On Apr 30, 2010, at 9:59 AM, Charles Srstka wrote:

> On Apr 30, 2010, at 11:41 AM, Douglas Davidson wrote:
> 
>> Here is the normal sequence when a text-handling view receives key events:  
>> the keyDown: method passes events to interpretKeyEvents:, which is where 
>> they enter key binding and input management.  They come out either as 
>> insertText: or as doCommandBySelector: (see NSResponder.h for these three 
>> methods).  insertText: will be used for text input, doCommandBySelector: 
>> with an appropriate selector for special keys like arrow keys.  The relevant 
>> selectors are mostly listed in NSResponder.h.  The default NSResponder 
>> implementation of doCommandBySelector: checks whether the receiver responds 
>> to the given selector, and if so calls it; otherwise it is passed on to the 
>> next responder's doCommandBySelector:.
> 
> That’s actually for NSTextInput, which according to the docs is slated for 
> deprecation in favor of NSTextInputClient. If you need to be compatible with 
> Mac OS X 10.4 and earlier, than NSTextInput is the way to go, but otherwise, 
> NSTextInputClient is probably a better choice.

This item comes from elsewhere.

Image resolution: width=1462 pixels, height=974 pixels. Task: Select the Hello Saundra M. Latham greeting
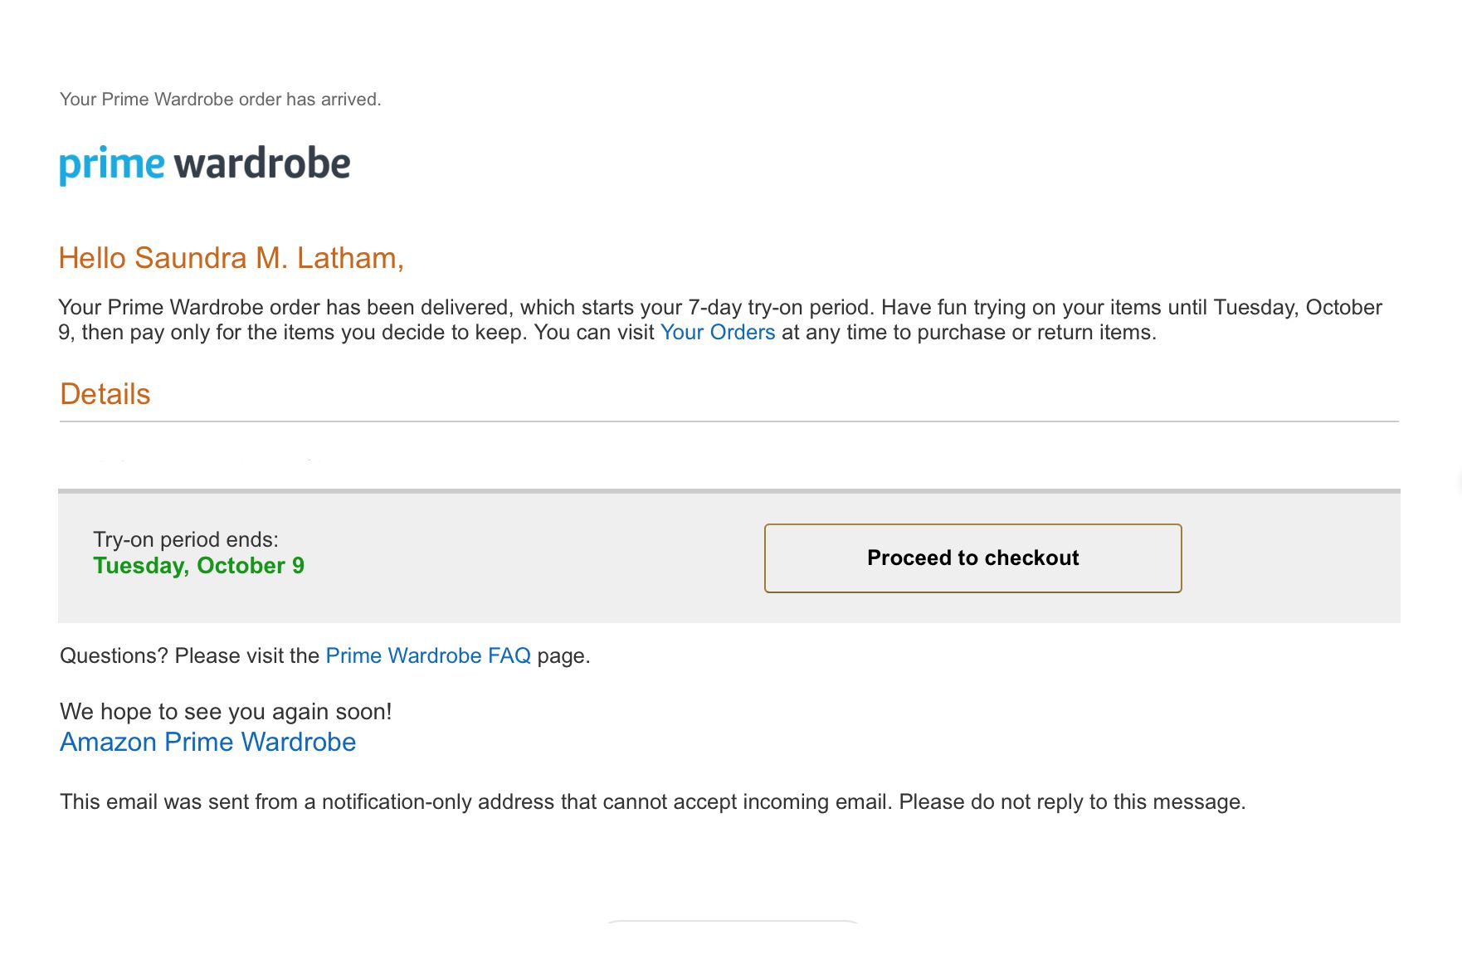click(231, 258)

Yes, with NSTextInputClient that would be insertText:replacementRange:.  The 
other NSTextInputClient methods would be used for input methods.  A full custom 
implementation of all of this would typically be used only with a completely 
custom text object; most clients just use NSTextView or a custom subclass 
thereof, and override only the methods they are especially concerned with.